**Exercise tasks:**
**a.** Reproduce word for word the stretch of the passage on orchestral and electronic music that begins with the words containing "As Illingworth had" and ends with "and transform it.".
**b.** Write out the lines of the records from the one containing "Task: Use the F7 hotbar item" through the one containing "The image size is (671, 400). coord(445,166)", with both of those lines included.

**Reading passage:**
The orchestral and electronic realms rarely ‘Collide’ in the manner tyDi described to Tin when proposing a collaboration on that fateful day in Beverly Hills. He had “one song” that needed Tin’s expertise, and he had written it in the hope that Tin would come in and take it to the next level with a full-on orchestral integration. Little did Tin know that the Australian producer actually had 12 tracks just waiting for his influence. Despite his concerns that the composer would have no interest in collaborating with an electronic music producer, Tin, known for his love of cross-genre collaborations, jumped at the opportunity.

I have learned something really amazing about other people in different worlds, which is to never judge too quickly what they might think of us because I had this lunch with Chris….and the second we met he was like ‘dude I am so envious of your job…Man I’d really love to go on the road and do electronic music. That looks so much fun to just like dance.’ That’s kind of when I realized, wait a minute he respects electronic music.  – tyDi

The process of a producer taking instrumentals and fusing them into a digital wonderland has long been a point of contention within the music industry. The stigma of “pressing play,” and the rise of an era of artists who are not classically trained has led to criticism of the electronic music scene by everyone from composers to rock bands. While it would be easy to assume that composers like Tin would be the most judgmental towards electronic music of them all due to his classical training and extensive schooling, he touched upon how that expectation could be considered judgmental itself.

I think there may still be some snobbery in the classical world, but I think those barriers are eroding. Yeah, maybe we studied orchestration through Rimsky-Korsakov and compositions through Schubert. But you know, we also went to raves in the 90s …  I’m not going to say what I did at those raves, but we had these same experiences as our contemporaries, and we are a lot more open minded to these interesting collaborations. – Tin

As Illingworth had hoped, one song together turned into three, five, and then into an entire album — the first of its kind to incorporate an orchestra into it from the very beginning. He would bring Tin a markup, which is a computer generation of the orchestral section, and the composer would then take the markup and transform it.

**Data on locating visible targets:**

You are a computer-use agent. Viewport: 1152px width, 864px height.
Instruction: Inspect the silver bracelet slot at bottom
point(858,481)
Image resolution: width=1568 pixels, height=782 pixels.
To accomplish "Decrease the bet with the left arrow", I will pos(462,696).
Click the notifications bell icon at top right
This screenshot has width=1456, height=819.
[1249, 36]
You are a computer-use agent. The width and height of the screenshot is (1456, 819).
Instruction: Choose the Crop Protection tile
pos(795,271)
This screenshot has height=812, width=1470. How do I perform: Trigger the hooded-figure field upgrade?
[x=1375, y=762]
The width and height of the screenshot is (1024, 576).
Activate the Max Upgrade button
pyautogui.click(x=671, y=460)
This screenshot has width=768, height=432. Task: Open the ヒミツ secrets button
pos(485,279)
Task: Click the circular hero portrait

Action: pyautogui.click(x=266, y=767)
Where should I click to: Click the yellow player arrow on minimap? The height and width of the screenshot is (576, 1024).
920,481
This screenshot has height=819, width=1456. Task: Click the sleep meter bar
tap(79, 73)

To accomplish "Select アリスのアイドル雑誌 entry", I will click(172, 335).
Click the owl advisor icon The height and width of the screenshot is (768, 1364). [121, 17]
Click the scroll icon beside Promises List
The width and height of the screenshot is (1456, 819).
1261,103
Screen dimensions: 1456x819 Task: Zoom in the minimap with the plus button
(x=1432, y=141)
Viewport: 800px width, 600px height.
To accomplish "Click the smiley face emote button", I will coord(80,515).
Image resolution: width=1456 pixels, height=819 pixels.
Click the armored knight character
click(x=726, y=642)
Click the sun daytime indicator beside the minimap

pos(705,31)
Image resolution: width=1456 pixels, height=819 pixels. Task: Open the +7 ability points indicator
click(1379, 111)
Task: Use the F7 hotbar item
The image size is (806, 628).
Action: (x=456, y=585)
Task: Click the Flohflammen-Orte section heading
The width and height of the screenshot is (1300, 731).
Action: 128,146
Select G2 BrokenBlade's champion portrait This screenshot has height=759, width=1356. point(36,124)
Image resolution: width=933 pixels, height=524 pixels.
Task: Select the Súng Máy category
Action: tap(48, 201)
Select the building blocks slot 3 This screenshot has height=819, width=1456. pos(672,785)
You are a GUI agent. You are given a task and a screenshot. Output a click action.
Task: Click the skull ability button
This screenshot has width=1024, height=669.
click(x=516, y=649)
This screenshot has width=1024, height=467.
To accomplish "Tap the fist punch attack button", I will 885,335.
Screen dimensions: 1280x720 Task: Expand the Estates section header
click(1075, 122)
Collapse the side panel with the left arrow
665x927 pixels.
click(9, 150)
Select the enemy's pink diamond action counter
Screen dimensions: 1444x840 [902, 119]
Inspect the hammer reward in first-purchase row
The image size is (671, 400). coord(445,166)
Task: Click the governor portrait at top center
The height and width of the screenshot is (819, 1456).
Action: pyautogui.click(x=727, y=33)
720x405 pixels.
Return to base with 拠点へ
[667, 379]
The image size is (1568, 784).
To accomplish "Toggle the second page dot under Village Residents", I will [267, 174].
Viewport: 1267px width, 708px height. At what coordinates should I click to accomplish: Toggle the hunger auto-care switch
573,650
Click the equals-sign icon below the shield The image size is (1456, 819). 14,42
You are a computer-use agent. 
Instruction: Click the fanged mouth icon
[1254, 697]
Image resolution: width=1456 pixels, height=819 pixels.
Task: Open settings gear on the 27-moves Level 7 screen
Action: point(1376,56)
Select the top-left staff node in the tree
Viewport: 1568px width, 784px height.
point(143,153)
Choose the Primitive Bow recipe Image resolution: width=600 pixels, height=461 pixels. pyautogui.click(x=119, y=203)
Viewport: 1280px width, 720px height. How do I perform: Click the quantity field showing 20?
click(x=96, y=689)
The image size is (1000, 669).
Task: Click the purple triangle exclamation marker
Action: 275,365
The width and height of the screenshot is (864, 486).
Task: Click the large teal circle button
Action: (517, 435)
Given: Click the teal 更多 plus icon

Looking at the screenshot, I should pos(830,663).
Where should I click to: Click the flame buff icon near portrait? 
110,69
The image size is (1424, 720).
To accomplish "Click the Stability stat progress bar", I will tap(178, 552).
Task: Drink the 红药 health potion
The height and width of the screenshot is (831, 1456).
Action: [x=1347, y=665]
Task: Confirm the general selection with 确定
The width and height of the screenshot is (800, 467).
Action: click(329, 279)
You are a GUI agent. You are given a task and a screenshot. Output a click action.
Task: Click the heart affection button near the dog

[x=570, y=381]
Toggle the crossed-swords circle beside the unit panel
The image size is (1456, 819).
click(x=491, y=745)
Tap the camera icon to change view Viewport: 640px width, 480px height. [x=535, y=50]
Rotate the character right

**Answers for the tasks:**
**a.**
As Illingworth had hoped, one song together turned into three, five, and then into an entire album — the first of its kind to incorporate an orchestra into it from the very beginning. He would bring Tin a markup, which is a computer generation of the orchestral section, and the composer would then take the markup and transform it.

**b.**
Task: Use the F7 hotbar item
The image size is (806, 628).
Action: (x=456, y=585)
Task: Click the Flohflammen-Orte section heading
The width and height of the screenshot is (1300, 731).
Action: 128,146
Select G2 BrokenBlade's champion portrait This screenshot has height=759, width=1356. point(36,124)
Image resolution: width=933 pixels, height=524 pixels.
Task: Select the Súng Máy category
Action: tap(48, 201)
Select the building blocks slot 3 This screenshot has height=819, width=1456. pos(672,785)
You are a GUI agent. You are given a task and a screenshot. Output a click action.
Task: Click the skull ability button
This screenshot has width=1024, height=669.
click(x=516, y=649)
This screenshot has width=1024, height=467.
To accomplish "Tap the fist punch attack button", I will 885,335.
Screen dimensions: 1280x720 Task: Expand the Estates section header
click(1075, 122)
Collapse the side panel with the left arrow
665x927 pixels.
click(9, 150)
Select the enemy's pink diamond action counter
Screen dimensions: 1444x840 [902, 119]
Inspect the hammer reward in first-purchase row
The image size is (671, 400). coord(445,166)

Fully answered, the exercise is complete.